Could you retype only the lines from the one containing "Image resolution: width=678" through the final line of the entries, both included, skipping any images?

*** DATA LISTING ***

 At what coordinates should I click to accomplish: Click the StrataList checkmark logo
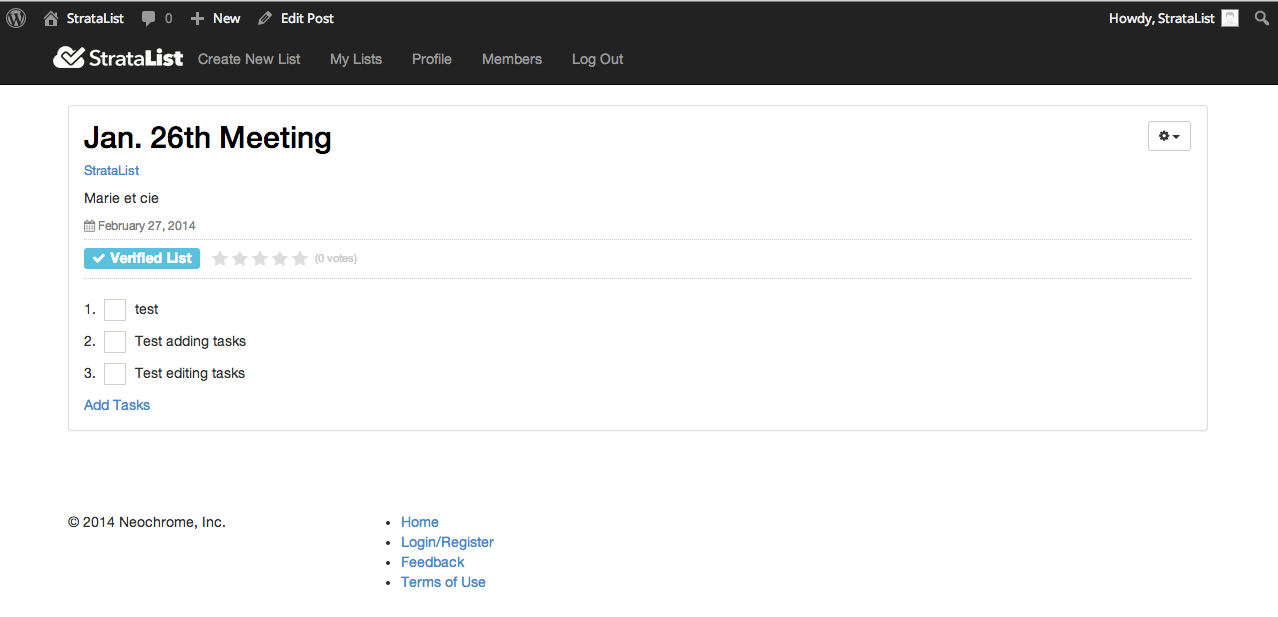pos(69,58)
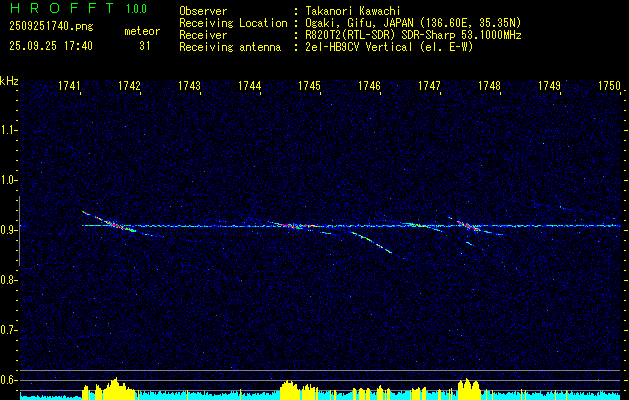Viewport: 629px width, 400px height.
Task: Click the kHz axis unit label
Action: click(9, 82)
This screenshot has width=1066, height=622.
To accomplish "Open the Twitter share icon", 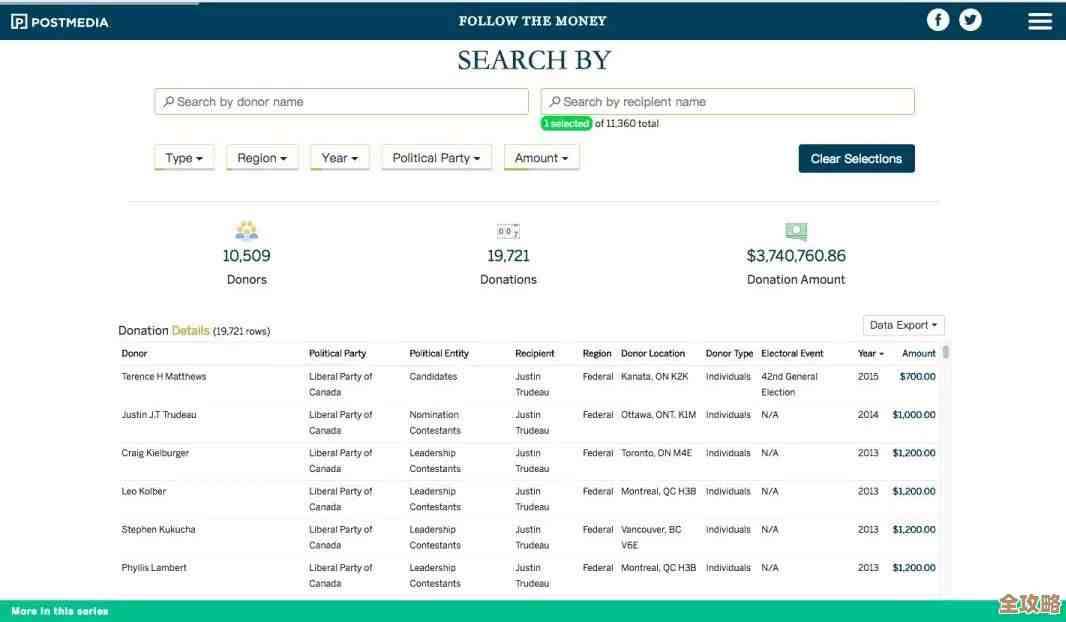I will [x=970, y=20].
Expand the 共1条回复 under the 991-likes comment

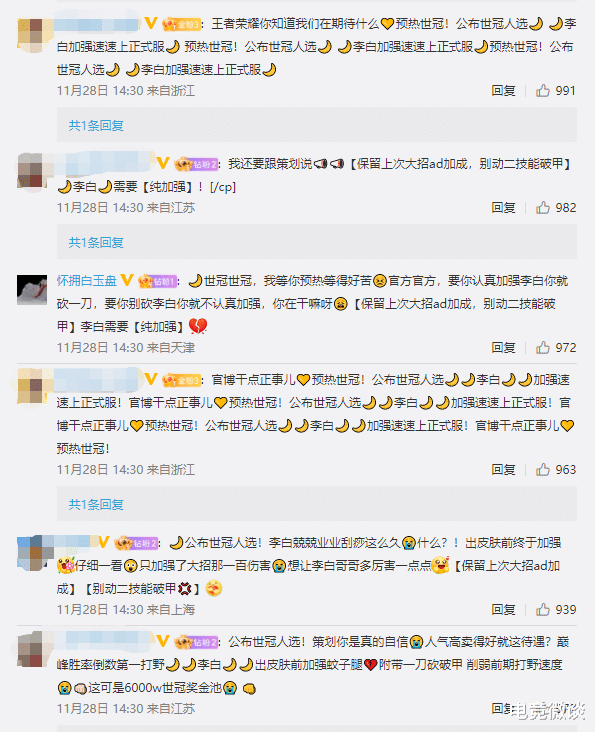[96, 126]
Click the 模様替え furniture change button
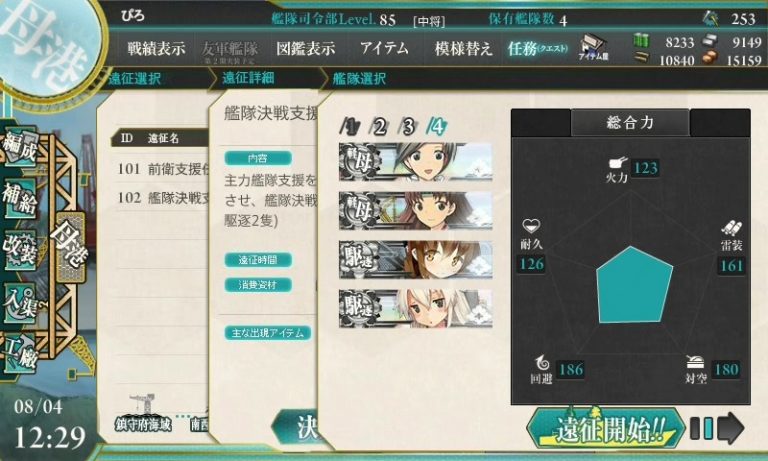Viewport: 768px width, 461px height. [x=463, y=49]
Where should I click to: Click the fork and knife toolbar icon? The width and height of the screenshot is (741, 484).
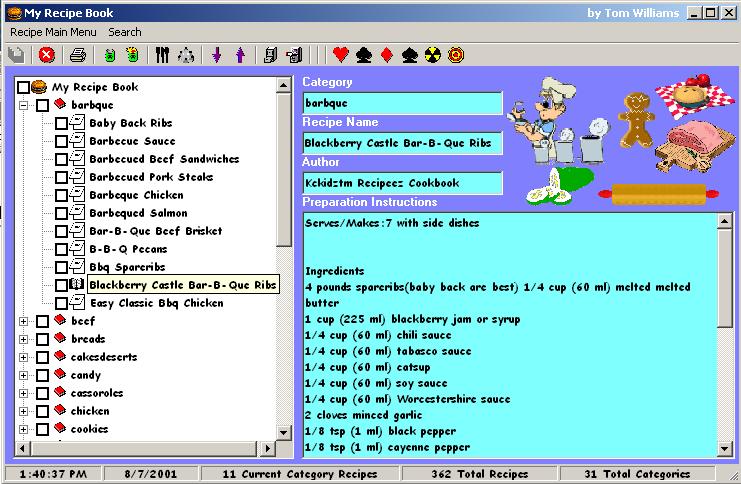(x=164, y=55)
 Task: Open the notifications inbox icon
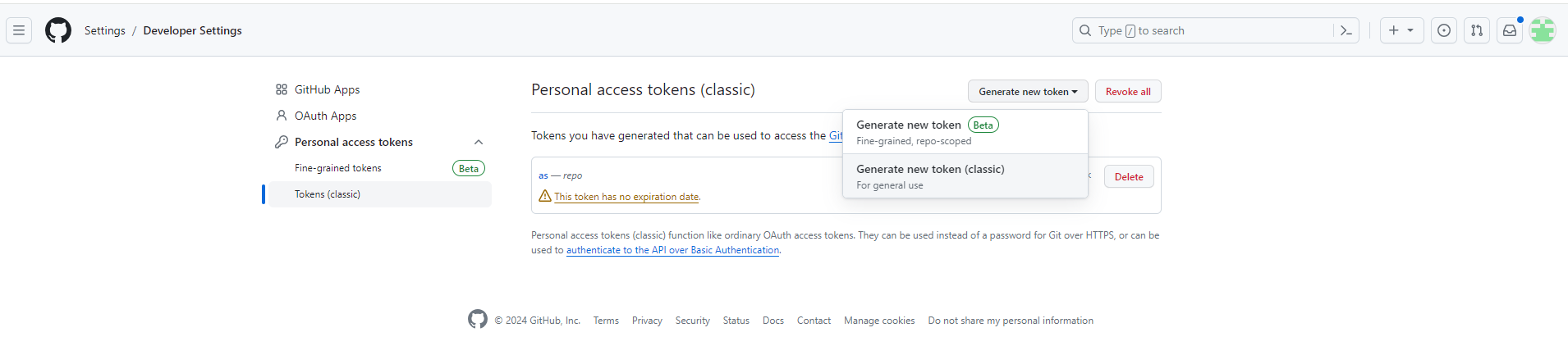[x=1510, y=31]
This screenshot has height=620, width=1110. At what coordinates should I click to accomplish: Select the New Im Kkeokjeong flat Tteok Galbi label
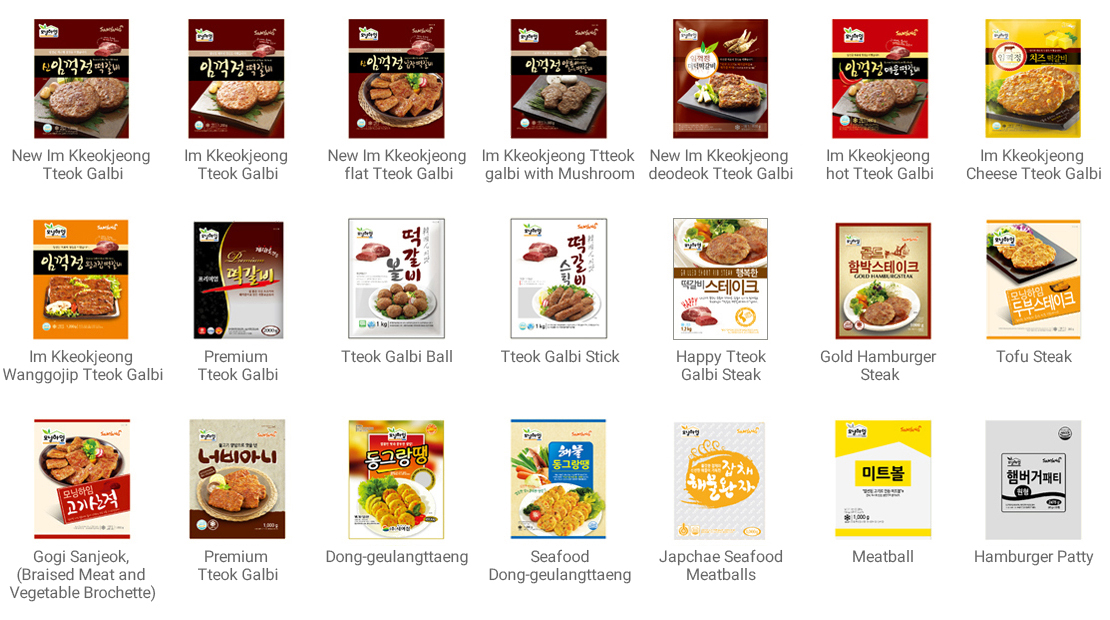point(397,164)
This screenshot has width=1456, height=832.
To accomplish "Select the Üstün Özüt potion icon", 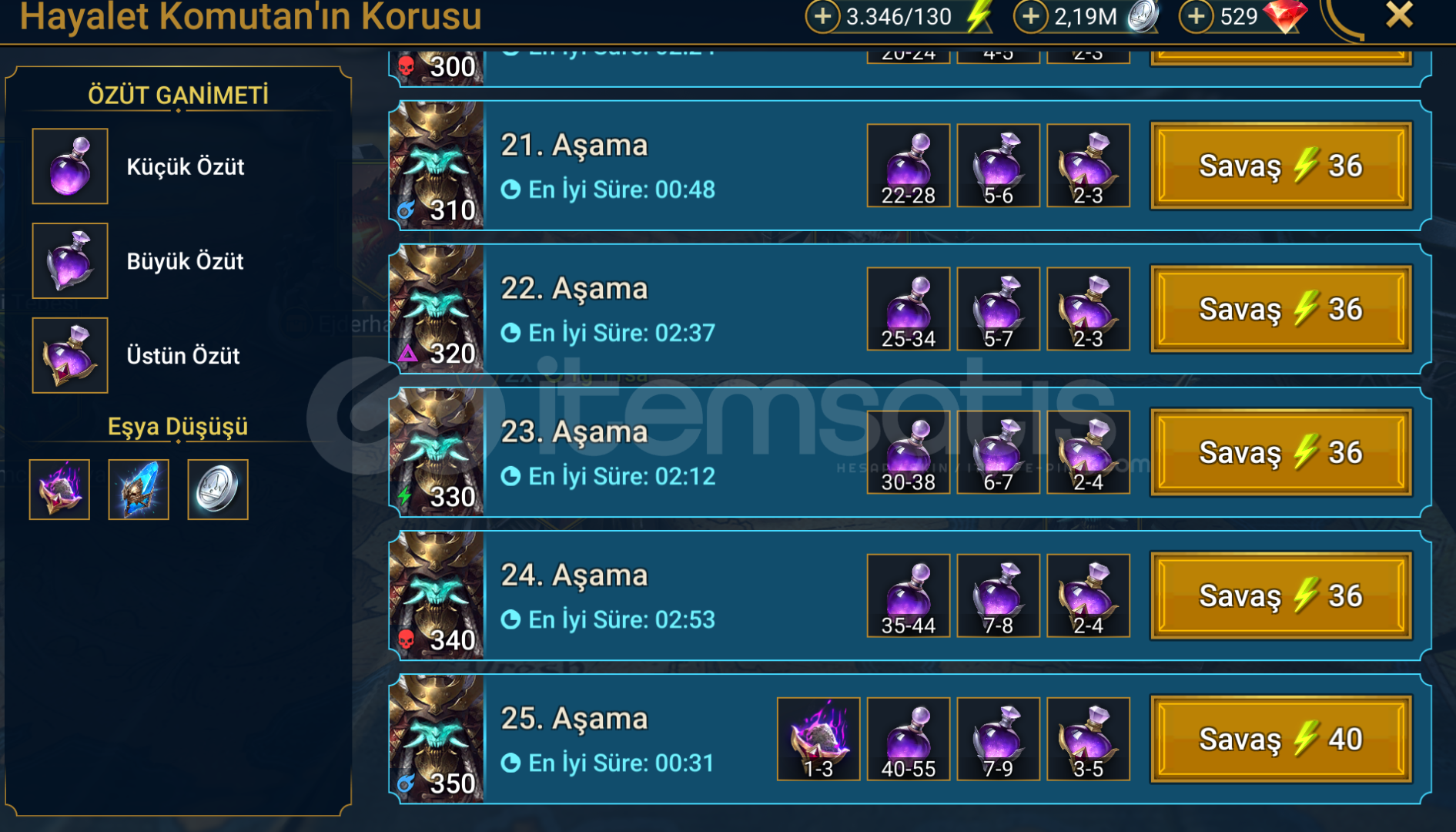I will (x=70, y=356).
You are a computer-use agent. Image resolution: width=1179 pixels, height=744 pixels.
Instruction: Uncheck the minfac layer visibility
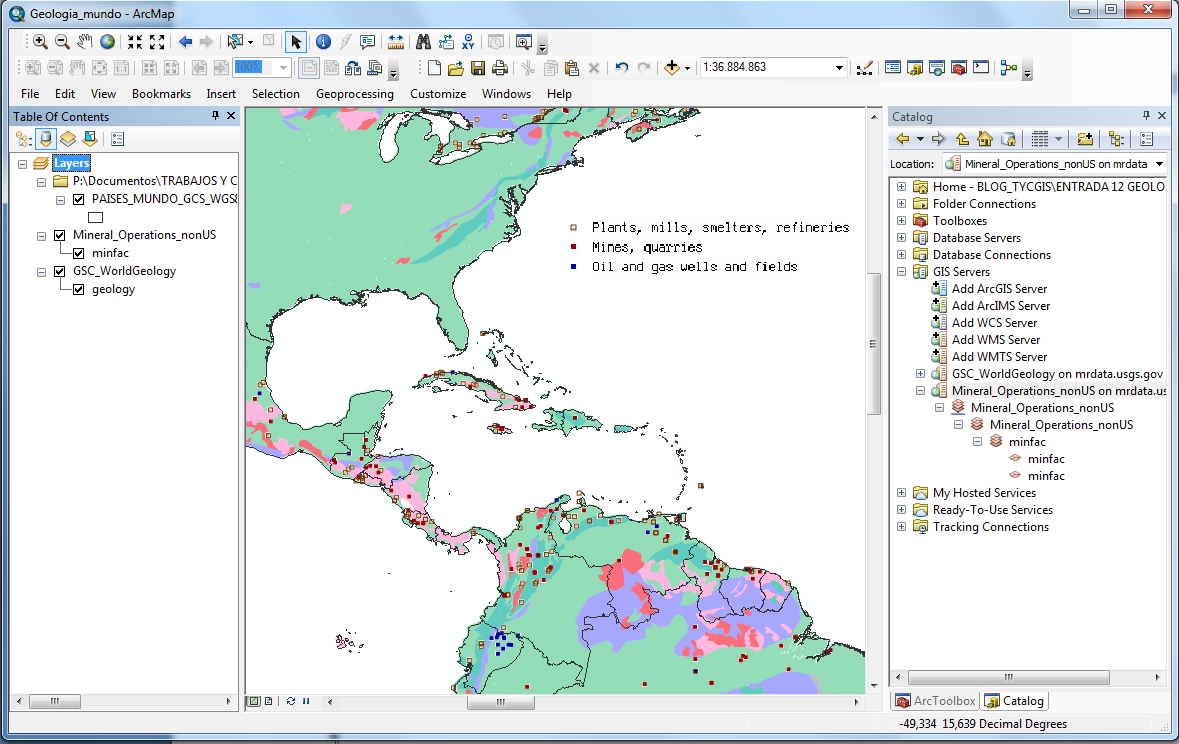pyautogui.click(x=77, y=253)
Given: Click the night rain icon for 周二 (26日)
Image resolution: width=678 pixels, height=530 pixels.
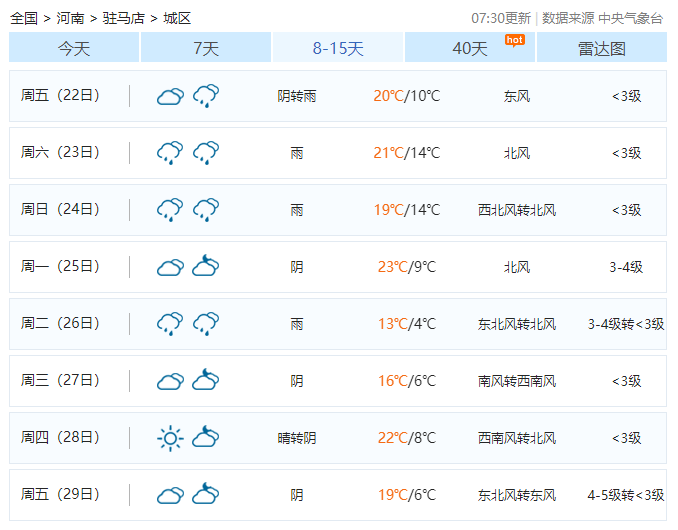Looking at the screenshot, I should pyautogui.click(x=206, y=324).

***

→ **SOLUTION TO THE PROBLEM**
Image resolution: width=678 pixels, height=530 pixels.
Looking at the screenshot, I should pyautogui.click(x=206, y=324).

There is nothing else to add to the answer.